Бьюкенен предполагает, что его правительство захочет остаться нейтральным: он боится поэтому, чтобы Франция и Россия не были раздавлены тройственным союзом.

Сазонов ему замечает:

— При настоящих обстоятельствах нейтралитет Англии равнялся бы самоубийству.

— Вы не знаете наших нынешних правителей, — грустно отвечает сэр Джордж. — Ах, если бы консервативная партия была у власти, я убежден, что она поняла бы, что повелевает нам с такой очевидностью национальный интерес.

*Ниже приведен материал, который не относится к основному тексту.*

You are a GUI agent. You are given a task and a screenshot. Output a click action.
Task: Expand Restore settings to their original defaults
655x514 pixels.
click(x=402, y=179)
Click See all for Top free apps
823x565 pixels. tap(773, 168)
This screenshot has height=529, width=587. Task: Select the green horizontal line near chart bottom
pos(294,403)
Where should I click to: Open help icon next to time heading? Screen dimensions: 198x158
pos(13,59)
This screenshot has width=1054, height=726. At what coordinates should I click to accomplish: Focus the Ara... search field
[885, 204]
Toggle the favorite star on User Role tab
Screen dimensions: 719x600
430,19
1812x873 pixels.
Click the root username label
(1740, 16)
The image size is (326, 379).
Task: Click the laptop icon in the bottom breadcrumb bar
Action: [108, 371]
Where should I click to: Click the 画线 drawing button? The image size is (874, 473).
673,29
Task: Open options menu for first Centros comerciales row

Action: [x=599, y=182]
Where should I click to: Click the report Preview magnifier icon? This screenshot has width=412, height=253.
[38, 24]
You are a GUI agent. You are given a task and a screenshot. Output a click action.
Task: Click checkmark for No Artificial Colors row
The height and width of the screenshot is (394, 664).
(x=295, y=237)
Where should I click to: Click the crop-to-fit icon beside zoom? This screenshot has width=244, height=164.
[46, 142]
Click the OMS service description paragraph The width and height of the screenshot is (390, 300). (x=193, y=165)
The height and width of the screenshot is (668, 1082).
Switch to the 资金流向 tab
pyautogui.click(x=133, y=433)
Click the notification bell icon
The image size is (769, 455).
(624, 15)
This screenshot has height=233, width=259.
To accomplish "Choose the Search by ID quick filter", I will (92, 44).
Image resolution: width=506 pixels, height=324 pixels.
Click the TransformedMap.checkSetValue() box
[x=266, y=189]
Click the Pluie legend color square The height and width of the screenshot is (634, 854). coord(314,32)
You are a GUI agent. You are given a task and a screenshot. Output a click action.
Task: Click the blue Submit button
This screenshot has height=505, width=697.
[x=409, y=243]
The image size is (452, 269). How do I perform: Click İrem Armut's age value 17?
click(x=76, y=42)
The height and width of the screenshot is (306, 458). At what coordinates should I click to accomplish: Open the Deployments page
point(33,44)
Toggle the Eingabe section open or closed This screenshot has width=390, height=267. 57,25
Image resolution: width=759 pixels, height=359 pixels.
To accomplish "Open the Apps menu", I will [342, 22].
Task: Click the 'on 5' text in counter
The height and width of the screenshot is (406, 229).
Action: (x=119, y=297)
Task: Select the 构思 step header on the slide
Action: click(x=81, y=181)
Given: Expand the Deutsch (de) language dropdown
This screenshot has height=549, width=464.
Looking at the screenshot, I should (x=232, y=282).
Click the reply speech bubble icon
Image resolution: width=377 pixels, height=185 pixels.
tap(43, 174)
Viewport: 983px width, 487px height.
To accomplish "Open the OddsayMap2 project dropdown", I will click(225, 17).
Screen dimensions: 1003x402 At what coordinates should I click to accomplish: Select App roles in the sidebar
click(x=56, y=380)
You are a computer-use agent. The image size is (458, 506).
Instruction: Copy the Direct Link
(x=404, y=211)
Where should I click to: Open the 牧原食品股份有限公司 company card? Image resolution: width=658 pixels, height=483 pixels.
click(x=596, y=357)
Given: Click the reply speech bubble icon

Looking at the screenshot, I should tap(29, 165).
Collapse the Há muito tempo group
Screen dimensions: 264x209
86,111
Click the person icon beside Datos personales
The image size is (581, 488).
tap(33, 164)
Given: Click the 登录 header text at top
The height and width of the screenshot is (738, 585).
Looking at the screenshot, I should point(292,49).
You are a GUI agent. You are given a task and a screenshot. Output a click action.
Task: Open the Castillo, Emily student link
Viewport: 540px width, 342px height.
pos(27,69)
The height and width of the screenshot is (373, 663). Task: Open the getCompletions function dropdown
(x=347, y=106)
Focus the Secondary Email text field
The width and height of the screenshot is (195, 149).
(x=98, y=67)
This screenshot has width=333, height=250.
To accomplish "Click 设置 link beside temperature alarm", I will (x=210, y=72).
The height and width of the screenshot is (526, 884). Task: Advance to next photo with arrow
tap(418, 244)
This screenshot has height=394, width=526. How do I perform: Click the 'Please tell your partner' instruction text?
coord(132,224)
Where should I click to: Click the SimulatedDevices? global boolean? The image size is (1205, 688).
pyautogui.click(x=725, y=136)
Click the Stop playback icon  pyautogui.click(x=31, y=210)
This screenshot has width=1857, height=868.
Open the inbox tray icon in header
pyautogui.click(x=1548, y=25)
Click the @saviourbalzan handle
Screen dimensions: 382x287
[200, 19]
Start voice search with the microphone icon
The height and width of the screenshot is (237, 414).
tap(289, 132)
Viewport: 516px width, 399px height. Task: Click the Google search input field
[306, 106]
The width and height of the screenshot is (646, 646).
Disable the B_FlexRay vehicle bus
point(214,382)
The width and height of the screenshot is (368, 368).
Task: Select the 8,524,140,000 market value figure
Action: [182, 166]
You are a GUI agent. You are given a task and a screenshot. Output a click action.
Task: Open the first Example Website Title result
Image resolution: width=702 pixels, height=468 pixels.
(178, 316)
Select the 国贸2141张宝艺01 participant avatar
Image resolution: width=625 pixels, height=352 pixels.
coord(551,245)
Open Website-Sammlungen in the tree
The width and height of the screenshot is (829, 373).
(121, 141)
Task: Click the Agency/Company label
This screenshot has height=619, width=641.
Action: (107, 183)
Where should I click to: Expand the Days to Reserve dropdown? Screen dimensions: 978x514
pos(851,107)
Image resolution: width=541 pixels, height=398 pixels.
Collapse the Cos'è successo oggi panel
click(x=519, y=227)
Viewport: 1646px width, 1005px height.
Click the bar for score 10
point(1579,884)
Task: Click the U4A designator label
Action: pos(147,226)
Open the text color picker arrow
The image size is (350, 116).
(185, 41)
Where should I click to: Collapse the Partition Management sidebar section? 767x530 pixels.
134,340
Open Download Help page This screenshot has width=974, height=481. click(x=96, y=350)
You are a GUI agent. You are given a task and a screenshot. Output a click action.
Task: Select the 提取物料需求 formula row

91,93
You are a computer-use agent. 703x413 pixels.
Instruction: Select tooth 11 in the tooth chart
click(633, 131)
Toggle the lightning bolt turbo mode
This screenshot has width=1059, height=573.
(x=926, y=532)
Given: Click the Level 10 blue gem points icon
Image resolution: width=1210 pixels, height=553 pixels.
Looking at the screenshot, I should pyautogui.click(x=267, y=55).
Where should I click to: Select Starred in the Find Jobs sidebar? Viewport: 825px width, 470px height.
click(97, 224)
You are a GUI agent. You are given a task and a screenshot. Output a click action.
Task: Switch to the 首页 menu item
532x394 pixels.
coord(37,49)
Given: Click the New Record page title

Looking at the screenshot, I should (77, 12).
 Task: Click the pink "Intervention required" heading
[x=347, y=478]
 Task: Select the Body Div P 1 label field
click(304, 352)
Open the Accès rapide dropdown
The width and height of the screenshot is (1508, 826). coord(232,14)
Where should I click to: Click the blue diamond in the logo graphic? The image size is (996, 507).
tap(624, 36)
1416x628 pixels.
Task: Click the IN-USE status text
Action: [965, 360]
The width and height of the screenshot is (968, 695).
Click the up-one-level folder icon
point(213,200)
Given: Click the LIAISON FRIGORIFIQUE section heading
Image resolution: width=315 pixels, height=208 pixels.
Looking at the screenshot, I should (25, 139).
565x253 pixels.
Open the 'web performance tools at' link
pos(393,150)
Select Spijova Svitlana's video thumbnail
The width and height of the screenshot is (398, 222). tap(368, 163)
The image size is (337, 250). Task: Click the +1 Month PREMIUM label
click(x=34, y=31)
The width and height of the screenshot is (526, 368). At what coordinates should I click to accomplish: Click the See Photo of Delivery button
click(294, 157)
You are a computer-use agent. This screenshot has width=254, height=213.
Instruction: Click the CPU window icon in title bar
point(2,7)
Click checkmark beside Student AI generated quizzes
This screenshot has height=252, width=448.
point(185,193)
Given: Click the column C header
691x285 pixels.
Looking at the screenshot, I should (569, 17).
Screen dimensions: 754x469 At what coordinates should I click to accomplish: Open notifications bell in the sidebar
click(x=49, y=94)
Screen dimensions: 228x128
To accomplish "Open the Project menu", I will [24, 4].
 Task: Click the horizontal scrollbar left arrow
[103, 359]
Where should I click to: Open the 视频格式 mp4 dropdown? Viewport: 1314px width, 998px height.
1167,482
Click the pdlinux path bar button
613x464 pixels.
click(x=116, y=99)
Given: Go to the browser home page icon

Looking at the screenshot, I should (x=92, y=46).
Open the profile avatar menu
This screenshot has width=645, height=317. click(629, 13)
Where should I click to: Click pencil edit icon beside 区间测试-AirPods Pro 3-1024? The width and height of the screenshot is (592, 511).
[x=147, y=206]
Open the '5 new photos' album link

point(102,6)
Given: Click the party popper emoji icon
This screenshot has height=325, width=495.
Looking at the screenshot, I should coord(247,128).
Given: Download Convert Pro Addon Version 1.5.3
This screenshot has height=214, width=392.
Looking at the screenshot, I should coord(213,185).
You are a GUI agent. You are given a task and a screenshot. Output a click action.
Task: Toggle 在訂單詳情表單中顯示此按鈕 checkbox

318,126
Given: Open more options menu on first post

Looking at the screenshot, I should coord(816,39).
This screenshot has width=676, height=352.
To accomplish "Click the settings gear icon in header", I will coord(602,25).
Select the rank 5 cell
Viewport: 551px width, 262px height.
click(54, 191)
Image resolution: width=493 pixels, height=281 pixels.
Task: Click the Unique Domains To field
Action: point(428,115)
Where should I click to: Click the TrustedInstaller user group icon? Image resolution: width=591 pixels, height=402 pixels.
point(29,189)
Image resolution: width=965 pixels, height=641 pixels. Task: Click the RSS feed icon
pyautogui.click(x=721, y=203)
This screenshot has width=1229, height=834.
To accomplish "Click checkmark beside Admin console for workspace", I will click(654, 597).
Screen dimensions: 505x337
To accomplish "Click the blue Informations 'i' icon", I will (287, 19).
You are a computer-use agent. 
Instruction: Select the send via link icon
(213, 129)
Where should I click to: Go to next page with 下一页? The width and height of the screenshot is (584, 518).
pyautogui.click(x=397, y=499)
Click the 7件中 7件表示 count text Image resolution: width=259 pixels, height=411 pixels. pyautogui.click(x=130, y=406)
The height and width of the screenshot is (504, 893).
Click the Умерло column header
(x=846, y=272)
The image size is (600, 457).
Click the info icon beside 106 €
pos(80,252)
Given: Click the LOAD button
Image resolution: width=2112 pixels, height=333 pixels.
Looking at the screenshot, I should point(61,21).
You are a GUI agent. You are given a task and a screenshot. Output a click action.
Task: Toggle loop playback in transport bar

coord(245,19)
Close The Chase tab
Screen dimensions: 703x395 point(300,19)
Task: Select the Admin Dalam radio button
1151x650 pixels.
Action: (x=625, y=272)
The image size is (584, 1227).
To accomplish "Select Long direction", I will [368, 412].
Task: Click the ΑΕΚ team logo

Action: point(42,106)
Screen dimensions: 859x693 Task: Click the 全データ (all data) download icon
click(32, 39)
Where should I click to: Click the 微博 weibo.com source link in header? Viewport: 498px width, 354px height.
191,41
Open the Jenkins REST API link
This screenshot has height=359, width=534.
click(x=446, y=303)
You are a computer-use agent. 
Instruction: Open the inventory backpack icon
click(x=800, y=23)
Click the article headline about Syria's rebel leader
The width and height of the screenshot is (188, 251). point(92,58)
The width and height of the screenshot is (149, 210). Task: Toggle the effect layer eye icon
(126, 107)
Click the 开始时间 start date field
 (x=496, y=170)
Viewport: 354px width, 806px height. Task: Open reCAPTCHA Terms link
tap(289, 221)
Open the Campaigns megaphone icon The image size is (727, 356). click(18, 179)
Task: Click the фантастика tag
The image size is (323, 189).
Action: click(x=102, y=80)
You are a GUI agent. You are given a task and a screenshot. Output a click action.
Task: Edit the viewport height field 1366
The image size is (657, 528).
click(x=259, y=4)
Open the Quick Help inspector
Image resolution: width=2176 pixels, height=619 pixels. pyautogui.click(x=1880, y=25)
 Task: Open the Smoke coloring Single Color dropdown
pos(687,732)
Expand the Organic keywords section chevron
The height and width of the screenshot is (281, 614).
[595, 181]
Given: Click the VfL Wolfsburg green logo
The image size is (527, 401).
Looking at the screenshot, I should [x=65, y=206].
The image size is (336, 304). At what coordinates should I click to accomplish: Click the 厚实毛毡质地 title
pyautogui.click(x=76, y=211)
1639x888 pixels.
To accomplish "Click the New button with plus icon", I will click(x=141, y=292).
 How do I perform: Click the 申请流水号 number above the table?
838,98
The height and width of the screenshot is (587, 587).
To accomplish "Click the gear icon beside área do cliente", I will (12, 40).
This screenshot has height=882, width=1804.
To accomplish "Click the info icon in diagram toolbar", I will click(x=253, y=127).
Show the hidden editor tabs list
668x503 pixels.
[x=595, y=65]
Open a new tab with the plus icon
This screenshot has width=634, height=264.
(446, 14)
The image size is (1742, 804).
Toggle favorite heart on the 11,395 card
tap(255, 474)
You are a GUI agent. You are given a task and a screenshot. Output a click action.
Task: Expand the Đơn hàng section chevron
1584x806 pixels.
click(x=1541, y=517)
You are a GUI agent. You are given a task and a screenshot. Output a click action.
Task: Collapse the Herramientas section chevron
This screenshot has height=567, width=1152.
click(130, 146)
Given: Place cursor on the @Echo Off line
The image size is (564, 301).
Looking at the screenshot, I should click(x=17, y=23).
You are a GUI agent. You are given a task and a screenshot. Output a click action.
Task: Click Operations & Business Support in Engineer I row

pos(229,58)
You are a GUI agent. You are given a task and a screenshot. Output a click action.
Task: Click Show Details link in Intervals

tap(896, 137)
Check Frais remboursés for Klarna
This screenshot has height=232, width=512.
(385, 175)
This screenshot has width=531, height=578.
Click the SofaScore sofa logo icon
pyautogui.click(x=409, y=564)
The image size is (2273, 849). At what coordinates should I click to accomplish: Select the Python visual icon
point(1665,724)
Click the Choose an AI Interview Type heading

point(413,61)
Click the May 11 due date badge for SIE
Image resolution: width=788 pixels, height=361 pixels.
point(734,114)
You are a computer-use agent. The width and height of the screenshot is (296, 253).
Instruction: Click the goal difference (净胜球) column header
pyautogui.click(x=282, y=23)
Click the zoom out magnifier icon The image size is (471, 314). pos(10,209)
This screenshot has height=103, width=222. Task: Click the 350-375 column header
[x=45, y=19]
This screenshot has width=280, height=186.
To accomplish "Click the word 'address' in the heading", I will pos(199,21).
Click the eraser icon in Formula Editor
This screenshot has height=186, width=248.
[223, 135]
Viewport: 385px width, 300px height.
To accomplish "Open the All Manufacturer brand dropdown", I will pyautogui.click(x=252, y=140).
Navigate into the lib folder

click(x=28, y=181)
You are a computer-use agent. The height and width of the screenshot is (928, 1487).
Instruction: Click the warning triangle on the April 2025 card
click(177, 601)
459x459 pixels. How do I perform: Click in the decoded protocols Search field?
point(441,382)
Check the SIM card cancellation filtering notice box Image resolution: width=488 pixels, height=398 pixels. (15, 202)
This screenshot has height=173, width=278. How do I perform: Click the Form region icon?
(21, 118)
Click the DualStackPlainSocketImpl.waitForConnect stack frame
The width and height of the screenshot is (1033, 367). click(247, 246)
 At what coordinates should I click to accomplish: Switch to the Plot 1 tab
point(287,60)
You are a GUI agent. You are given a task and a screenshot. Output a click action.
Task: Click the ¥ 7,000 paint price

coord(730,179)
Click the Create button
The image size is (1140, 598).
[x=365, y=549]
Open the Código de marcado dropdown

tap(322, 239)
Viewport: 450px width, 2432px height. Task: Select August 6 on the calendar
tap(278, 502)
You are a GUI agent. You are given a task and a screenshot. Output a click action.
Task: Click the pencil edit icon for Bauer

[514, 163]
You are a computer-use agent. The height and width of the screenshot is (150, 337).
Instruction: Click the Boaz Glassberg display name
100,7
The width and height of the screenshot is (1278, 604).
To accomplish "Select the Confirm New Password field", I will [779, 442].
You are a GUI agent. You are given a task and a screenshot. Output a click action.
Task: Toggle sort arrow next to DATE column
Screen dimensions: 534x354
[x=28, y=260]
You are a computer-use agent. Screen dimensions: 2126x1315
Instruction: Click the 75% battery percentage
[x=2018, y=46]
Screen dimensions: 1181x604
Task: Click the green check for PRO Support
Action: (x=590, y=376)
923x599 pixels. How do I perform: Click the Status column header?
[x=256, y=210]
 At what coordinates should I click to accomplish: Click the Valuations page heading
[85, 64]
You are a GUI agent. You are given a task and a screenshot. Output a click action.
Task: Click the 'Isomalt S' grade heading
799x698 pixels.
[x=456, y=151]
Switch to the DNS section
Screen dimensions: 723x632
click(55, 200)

Я настаиваю на решающей роли, которую Англия может сыграть, чтобы унять воинственный пыл Германии, я ссылаюсь на мнение, которое четыре дня тому назад высказывал мне император Николай: Германия никогда не осмелится напасть на объединенные Россию, Францию и Англию иначе, как потеряв совершенно рассудок. Итак, необходимо, чтобы британское правительство высказалось в пользу нашего дела, которое является делом мира. Сазонов с жаром высказывается в том же смысле.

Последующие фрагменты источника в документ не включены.